L’existence d’une guérilla rebelle implique-t-elle toujours l’existence d’un conflit armé au sens de l’article L. 712-1, c) du Ceseda ?

 

Solution :

Après avoir sommairement refusé la qualité de réfugié au requérant, le juge prend en compte la situation en République de Tchétchénie et non la situation dans l’ensemble de la Russie. Il avance alors que le contexte sécuritaire s’est stabilisé en République de Tchétchénie.

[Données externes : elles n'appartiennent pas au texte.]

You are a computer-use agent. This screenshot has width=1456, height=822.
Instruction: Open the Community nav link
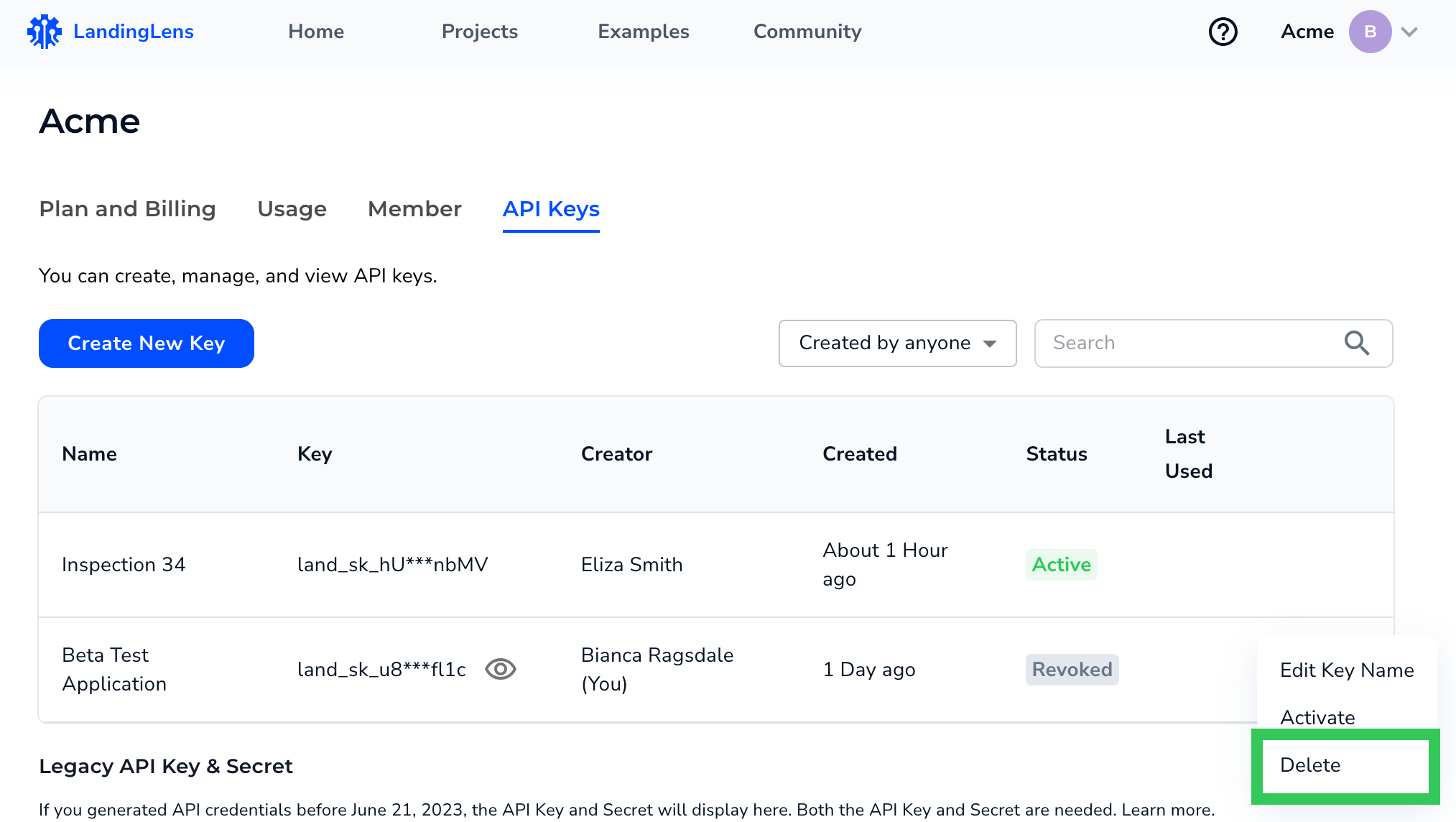807,32
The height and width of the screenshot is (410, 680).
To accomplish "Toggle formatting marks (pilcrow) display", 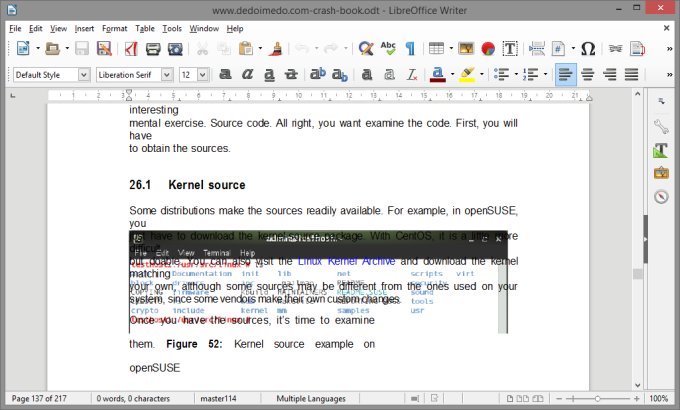I will (410, 48).
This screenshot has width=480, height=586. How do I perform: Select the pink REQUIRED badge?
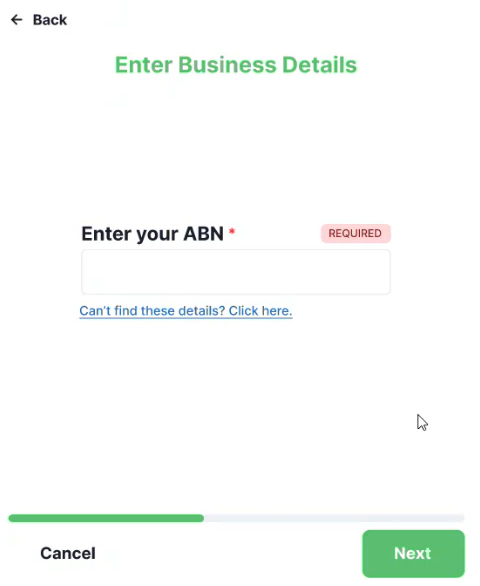pyautogui.click(x=356, y=233)
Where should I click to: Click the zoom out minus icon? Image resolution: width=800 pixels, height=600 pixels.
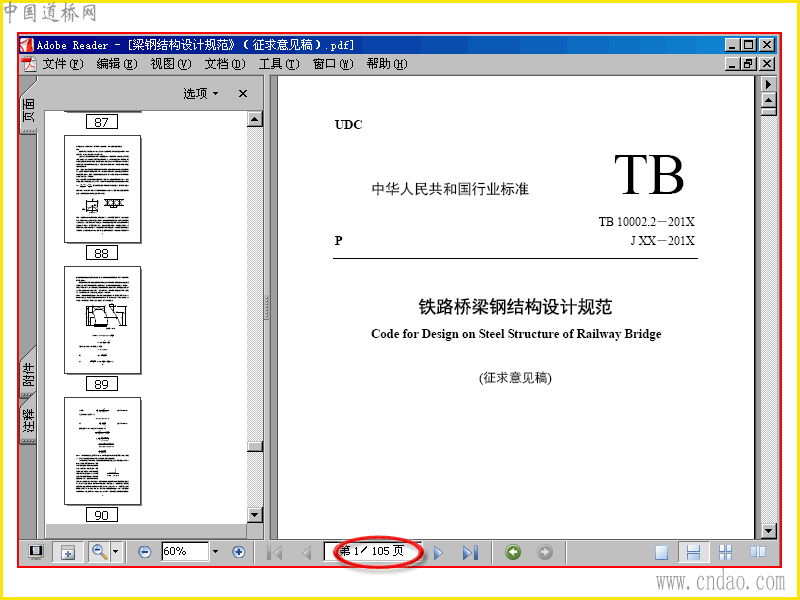[145, 552]
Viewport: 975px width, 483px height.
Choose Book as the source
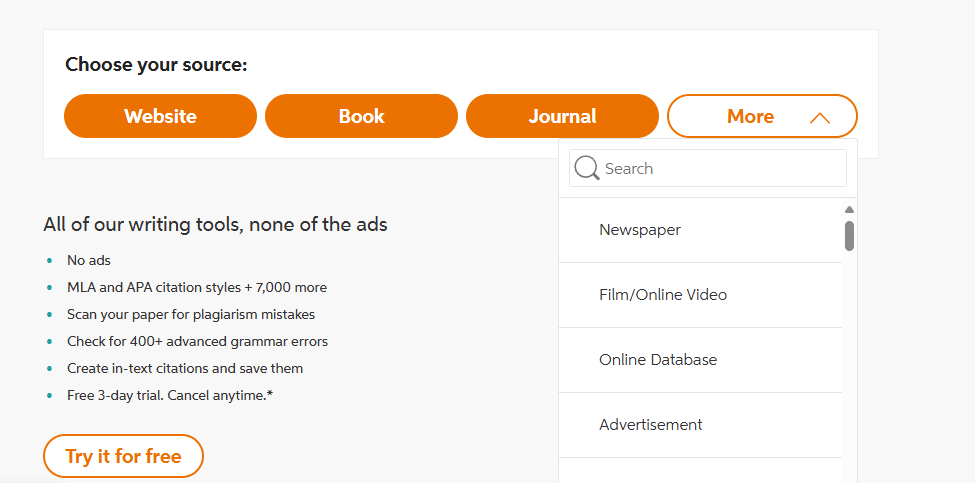[x=361, y=116]
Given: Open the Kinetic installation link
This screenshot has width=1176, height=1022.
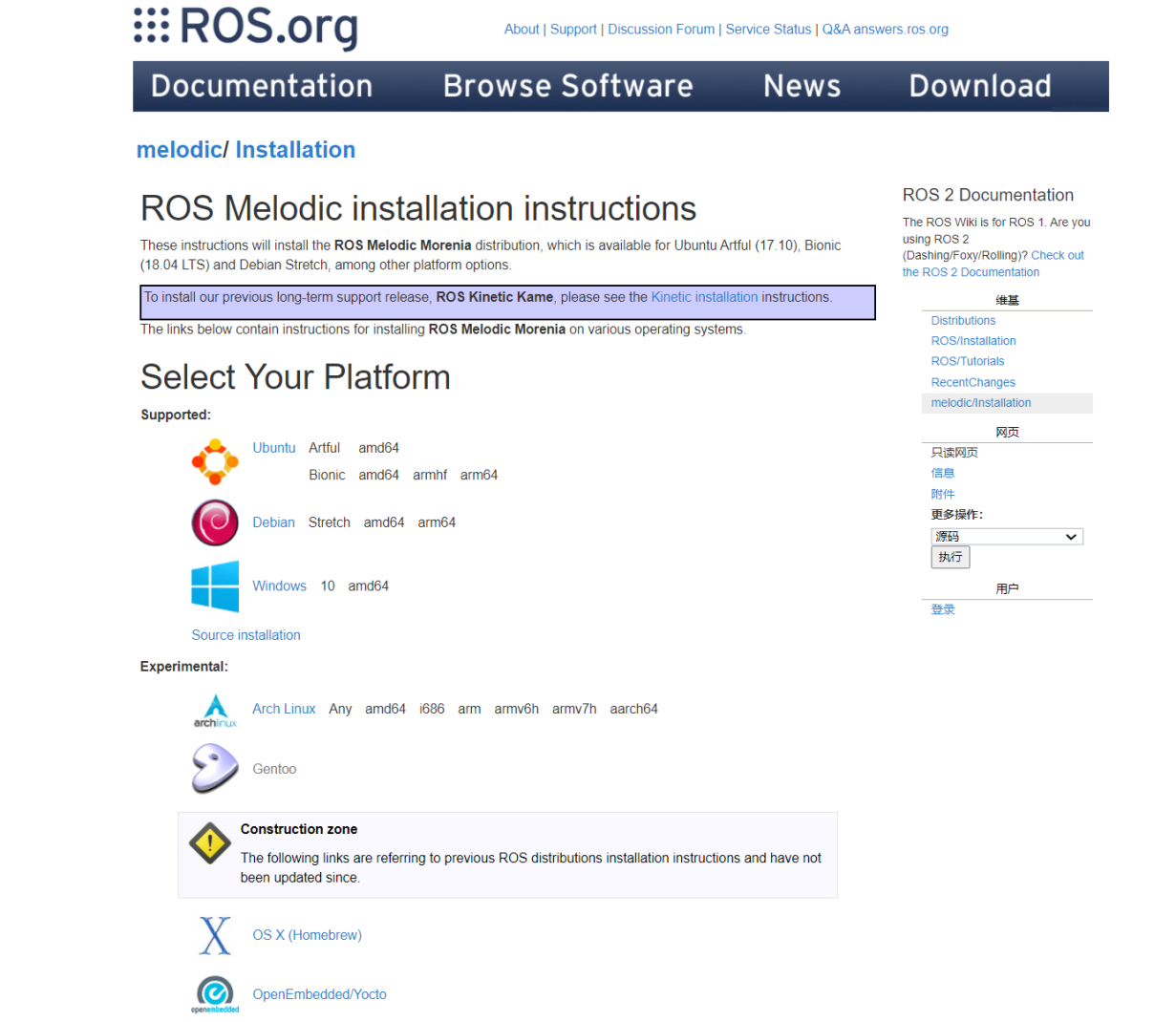Looking at the screenshot, I should [704, 297].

En effet, selon la CNDA, la guérilla rebelle est affaiblie et s’est réfugiée en montagne. L’existence d’un tel groupuscule fort fragmenté ne peut entrainer la qualification de la situation sur place comme étant une situation de violence généralisée résultant d’un conflit armé. La protection subsidiaire de l’article L. 712-1, c) du Ceseda ne peut donc être octroyée. Le juge rejette le recours.

 

Portée :

Dans cet arrêt, le juge retient le caractère stable de la situation en République de Tchétchénie depuis le début de l’année 2007 et ne considère plus cette zone comme une zone de violence généralisée.

Par ailleurs, le juge ne cite aucune des sources l’ayant conduit à produire cette analyse alors que le CPT du Conseil de l’Europe a rendu le 13 mars 2007[1] un rapport dans lequel il avance être préoccupé par l’utilisation de la torture et des mauvais traitements par les forces de l’ordre à l'encontre des Tchétchènes.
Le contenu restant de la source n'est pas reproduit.